Research:Understanding perception of readability in Wikipedia

Tracked in Phabricator:
Task T325815
13:30, 22 December 2022 (UTC)
Indira Sen
Mareike Wieland
Katrin Weller
Duration:  2023-January – ??

This page documents a research project in progress.
Information may be incomplete and change as the project progresses.
Please contact the project lead before formally citing or reusing results from this page.

In this project, we aim to better understand readers’ perception of readability of articles in Wikipedia. For this, we plan to conduct surveys asking participants to rate the readability of articles. This will help us evaluate the validity of a recently developed language-agnostic model to generate automated scores for readability.

Background edit

As part of our research program to Address Knowledge Gaps, we have been working to develop a multilingual model to assess the readability of Wikipedia articles (Research:Multilingual Readability Research). We have successfully tested a language-agnostic model which yields an automated readability score across languages. The model was evaluated on a set of articles annotated with different levels of readability, i.e. whether it can distinguish between an article from Wikipedia (e.g. English Wikipedia) and its “simpler” counterpart (the corresponding article from Simple English Wikipedia or Vikidia).

However, this approach has (at least) two main limitations. First, ground-truth data of articles with annotations of their readability levels is not easily available for most languages in Wikipedia. Second, automated scores of readability do not necessarily capture the way readers perceive readability of articles[1].

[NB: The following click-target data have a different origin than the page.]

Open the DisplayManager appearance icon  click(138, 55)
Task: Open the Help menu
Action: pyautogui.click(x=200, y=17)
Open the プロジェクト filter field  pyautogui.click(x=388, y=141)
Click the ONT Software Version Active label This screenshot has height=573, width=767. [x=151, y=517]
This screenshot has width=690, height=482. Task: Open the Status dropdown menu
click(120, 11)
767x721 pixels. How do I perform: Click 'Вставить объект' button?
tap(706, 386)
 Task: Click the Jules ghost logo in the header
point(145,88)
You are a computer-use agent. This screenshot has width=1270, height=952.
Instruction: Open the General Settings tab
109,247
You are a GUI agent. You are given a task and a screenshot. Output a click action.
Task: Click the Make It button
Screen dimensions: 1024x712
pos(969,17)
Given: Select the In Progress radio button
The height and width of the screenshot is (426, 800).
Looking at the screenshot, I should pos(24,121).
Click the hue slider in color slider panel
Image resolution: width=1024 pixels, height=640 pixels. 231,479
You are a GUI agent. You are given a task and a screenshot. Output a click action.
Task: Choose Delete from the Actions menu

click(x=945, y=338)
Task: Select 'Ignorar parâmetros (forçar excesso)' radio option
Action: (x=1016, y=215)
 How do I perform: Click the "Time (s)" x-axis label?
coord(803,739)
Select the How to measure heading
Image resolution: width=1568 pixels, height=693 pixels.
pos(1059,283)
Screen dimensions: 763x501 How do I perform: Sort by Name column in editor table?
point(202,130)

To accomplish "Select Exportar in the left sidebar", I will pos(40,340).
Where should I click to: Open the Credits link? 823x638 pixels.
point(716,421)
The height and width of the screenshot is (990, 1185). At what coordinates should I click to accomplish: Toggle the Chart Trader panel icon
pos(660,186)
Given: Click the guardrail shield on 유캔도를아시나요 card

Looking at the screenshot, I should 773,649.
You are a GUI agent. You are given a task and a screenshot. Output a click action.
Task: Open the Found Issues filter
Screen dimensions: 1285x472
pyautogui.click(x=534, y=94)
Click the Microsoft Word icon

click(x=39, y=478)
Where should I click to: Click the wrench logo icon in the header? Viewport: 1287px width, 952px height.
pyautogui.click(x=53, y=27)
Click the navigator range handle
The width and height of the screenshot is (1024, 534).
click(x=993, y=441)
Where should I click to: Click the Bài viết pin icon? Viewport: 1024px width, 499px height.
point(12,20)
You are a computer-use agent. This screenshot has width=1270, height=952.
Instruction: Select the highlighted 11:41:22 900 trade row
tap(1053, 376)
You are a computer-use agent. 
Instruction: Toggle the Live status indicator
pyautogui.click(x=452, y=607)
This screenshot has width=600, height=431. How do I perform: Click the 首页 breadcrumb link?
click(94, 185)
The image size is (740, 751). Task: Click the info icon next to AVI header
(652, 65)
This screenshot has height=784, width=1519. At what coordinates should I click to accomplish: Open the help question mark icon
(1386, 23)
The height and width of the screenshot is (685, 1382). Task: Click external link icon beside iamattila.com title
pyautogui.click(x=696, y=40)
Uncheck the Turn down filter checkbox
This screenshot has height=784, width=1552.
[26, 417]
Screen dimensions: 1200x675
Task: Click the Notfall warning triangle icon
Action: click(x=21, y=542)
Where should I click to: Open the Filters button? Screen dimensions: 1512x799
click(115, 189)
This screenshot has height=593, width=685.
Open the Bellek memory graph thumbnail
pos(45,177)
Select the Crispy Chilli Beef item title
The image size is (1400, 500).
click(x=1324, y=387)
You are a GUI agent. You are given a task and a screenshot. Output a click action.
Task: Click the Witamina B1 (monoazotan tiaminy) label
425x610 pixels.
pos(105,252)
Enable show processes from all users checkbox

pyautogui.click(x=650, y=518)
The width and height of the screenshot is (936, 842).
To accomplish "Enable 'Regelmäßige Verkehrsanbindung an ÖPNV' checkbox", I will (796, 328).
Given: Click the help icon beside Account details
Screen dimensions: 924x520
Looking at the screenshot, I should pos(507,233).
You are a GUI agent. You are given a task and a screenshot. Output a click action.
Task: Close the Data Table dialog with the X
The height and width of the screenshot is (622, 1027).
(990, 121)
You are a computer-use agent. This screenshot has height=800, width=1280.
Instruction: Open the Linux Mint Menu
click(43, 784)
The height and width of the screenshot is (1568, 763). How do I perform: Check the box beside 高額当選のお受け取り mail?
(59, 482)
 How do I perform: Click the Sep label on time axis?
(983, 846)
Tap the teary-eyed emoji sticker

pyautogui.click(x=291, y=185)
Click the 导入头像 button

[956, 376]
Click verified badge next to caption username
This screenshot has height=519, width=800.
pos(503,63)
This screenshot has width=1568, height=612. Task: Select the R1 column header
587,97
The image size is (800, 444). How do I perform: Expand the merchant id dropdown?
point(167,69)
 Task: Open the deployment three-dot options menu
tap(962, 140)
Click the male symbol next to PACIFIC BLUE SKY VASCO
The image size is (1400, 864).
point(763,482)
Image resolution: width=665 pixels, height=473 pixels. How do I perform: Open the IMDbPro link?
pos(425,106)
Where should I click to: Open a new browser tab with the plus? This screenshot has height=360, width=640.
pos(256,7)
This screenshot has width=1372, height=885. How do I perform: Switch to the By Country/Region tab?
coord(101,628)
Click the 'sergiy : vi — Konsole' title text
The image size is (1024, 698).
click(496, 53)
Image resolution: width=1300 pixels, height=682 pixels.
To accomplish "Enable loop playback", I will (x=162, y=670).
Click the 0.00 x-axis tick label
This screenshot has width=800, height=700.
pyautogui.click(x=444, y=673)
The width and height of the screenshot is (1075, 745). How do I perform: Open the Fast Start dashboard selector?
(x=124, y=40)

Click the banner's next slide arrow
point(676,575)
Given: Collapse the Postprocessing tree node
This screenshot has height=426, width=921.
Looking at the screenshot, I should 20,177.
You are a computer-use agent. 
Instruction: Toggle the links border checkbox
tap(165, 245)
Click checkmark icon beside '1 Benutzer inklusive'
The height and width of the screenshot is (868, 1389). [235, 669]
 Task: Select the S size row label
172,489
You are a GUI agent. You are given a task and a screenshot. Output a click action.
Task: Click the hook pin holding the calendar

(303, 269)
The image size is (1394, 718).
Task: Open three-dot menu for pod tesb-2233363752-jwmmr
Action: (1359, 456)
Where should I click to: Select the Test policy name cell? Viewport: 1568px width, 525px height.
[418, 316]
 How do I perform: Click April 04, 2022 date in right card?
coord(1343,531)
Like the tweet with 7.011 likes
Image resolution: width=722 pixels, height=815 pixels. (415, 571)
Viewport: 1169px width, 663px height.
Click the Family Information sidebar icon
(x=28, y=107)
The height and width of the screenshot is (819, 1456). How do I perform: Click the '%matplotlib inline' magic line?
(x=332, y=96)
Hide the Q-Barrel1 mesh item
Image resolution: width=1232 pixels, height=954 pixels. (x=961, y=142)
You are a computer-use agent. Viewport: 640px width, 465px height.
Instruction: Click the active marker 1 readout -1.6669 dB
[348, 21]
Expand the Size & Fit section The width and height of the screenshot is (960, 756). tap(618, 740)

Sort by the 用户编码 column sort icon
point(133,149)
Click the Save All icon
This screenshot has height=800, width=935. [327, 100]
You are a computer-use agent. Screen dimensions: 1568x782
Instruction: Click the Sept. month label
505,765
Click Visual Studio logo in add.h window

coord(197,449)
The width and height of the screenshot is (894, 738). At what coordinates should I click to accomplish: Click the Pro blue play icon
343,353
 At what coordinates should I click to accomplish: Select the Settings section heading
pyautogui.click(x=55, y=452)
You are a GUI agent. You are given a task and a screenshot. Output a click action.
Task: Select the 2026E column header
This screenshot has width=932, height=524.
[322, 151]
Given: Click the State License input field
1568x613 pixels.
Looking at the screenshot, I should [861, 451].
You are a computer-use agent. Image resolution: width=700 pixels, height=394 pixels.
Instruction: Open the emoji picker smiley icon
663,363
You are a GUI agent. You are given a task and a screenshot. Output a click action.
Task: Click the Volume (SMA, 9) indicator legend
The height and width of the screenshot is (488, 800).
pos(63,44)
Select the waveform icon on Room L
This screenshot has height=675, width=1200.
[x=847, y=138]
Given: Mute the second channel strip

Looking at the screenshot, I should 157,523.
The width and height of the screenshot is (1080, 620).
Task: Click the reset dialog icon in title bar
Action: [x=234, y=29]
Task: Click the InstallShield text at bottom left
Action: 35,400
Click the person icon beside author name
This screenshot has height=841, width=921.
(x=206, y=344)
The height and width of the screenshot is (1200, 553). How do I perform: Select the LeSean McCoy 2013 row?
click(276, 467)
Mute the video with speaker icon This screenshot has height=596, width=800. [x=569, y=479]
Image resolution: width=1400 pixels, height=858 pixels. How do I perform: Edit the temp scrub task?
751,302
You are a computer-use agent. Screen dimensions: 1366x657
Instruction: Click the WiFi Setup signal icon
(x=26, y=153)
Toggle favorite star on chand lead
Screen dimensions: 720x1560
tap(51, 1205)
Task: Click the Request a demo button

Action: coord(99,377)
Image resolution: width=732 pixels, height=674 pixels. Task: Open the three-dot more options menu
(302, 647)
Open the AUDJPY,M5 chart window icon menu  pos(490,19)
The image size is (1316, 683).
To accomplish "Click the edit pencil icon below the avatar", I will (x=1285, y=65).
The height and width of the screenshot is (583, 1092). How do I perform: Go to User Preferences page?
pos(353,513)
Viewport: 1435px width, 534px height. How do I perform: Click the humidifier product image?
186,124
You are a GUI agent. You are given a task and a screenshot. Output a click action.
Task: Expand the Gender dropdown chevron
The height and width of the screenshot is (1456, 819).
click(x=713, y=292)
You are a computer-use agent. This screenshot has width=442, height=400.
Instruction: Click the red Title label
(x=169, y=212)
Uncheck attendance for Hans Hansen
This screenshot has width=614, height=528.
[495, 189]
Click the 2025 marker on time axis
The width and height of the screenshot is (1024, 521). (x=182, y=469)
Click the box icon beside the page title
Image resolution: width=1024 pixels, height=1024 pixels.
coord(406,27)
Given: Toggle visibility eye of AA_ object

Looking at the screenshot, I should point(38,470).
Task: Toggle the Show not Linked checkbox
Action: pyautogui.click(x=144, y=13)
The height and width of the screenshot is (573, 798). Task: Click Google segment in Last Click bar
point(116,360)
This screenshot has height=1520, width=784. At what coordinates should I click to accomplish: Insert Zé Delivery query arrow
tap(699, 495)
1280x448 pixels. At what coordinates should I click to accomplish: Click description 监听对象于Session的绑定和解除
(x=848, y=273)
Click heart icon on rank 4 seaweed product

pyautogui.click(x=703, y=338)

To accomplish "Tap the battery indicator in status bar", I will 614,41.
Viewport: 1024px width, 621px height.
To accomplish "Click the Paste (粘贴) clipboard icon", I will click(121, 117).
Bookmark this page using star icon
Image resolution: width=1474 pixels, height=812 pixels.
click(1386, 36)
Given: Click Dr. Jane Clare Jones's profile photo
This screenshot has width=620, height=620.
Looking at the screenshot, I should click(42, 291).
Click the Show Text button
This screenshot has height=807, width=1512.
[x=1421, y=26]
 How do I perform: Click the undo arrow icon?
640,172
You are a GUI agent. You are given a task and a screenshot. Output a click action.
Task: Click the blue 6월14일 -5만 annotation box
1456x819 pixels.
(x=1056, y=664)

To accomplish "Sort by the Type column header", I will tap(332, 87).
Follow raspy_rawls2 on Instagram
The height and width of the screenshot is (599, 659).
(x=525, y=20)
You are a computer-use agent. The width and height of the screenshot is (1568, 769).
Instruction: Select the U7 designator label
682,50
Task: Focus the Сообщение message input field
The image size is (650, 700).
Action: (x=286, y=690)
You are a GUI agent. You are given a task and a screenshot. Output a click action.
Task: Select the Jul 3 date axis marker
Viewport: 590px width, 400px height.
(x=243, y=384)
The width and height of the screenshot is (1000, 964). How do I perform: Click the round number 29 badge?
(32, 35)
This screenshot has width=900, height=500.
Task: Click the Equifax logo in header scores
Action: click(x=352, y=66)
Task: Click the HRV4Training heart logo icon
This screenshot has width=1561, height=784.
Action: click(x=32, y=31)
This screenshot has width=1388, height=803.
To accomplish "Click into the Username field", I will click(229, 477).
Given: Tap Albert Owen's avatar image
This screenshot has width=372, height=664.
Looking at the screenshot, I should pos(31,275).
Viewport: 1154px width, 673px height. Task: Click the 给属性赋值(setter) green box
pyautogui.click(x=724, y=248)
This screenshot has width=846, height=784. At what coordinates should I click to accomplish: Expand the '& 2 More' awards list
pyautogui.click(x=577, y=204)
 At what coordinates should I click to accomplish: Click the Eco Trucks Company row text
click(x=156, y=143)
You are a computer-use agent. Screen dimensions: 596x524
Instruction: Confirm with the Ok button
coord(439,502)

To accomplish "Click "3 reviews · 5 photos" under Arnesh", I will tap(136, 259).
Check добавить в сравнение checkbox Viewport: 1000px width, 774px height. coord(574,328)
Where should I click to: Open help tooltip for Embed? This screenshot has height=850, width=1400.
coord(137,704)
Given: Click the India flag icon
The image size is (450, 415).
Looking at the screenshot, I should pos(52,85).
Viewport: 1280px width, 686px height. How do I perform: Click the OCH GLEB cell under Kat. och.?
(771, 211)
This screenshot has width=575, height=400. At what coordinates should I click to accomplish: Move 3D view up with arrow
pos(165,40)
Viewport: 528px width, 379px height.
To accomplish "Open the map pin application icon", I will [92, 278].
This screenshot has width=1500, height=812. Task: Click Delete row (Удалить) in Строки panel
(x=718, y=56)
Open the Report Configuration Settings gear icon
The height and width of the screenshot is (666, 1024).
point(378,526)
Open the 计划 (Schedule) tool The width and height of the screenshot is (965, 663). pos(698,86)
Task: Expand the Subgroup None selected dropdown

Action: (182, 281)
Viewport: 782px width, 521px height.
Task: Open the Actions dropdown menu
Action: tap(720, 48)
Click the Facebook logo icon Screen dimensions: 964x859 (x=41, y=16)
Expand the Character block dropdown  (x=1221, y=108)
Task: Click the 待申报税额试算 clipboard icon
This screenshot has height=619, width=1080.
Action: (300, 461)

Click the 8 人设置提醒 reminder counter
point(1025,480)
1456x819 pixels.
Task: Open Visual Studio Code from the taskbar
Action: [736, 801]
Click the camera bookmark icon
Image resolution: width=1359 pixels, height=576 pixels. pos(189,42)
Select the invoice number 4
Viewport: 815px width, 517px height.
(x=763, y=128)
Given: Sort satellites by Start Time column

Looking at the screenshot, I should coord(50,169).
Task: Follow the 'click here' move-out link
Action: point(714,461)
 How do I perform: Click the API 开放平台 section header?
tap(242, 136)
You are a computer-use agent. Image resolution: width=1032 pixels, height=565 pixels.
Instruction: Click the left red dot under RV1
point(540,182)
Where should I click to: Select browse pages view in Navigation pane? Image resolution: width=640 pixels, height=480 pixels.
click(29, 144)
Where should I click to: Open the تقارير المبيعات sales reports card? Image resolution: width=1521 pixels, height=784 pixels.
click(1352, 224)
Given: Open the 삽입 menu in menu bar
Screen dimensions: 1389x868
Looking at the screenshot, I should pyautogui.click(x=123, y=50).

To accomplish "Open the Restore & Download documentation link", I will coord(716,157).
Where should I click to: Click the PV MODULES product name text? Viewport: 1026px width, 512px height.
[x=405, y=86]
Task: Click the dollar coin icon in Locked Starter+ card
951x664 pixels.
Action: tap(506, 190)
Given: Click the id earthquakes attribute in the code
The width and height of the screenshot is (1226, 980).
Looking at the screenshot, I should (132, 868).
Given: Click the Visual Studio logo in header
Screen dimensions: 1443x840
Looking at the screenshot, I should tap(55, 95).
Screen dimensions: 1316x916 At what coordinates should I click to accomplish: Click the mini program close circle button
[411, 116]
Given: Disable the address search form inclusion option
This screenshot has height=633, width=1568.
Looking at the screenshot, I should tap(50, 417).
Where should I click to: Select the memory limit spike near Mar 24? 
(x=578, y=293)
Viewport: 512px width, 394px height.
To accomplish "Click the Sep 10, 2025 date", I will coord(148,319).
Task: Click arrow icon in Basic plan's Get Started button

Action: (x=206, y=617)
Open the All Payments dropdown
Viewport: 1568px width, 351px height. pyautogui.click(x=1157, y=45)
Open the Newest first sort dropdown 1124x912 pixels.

Therefore, we want to better understand how readers perceive readability of Wikipedia articles. We aim to conduct surveys to obtain quantitative measures of perceived readability. This will provide a crucial step in the evaluation of whether our automated readability scores match perceived readability of readers. In addition, our methodology provides a framework to evaluate readability in languages for which we currently do not have ground-truth datasets of articles with annotated labels of their readability level. Overall, this study will hopefully improve our confidence in the validity of automated multilingual measures of readability.

Methods edit

Timeline edit

Planned timeline

  • Background research (1 month): literature review on how to measure perception of readability via surveys, review on technical infrastructure to recruit participants and host surveys
  • Pilot survey (2 months): running a pilot for testing our setup, evaluation for improvements.
  • Full survey (3 months): implementing improvements; running the survey in different languages; data analysis of results

Policy, Ethics and Human Subjects Research edit

We describe how we collect, use, share, store, and delete the information we receive from participants in the survey privacy statement.

Some additional details: We recruit participants for the survey via Prolific where participants are paid a standard hourly rate according to the platform. Participants take part in the survey with consent acknowledging the survey privacy statement. The survey does not contain any deceptive research design. The survey does not collect any "special category data" (Art. 9 GDPR).

Results edit

Pilot survey edit

In order to test our setup, we first conduct a small pilot survey in a single language (English).

Summary of the setup:

  • We assess the readability of snippets from 21 articles in English Wikipedia. A snippet contains only the plain text of the first 5 sentences of each article.
  • We ask participants to rate pairs of two snippets (i.e. which of the two snippets is easier to read than the other). From a large set of ratings of pairs among all snippets, we infer an absolute ranking of readability scores of all snippets using the Bradley-Terry model.
  • The survey is hosted on WMF's instance of Limesurvey. Participants to the survey are recruited via Prolific.

Summary of the result:

  • We find that this setup is not a reliable way to assess perception of readability of Wikipedia articles.
  • Before expanding the pilot, we should revise the conceptual approach to get ratings from readers on the readability of articles.

More details on the subpage: Research:Understanding perception of readability in Wikipedia/Pilot survey

Pilot survey: version 2 edit

Improving the first version of the pilot survey. work in progress.

Resources edit

References edit

  1. Alva-Manchego, F., Scarton, C., & Specia, L. (2021). The (Un)suitability of automatic evaluation metrics for Text Simplification. Computational Linguistics (Association for Computational Linguistics), 47(4), 861–889.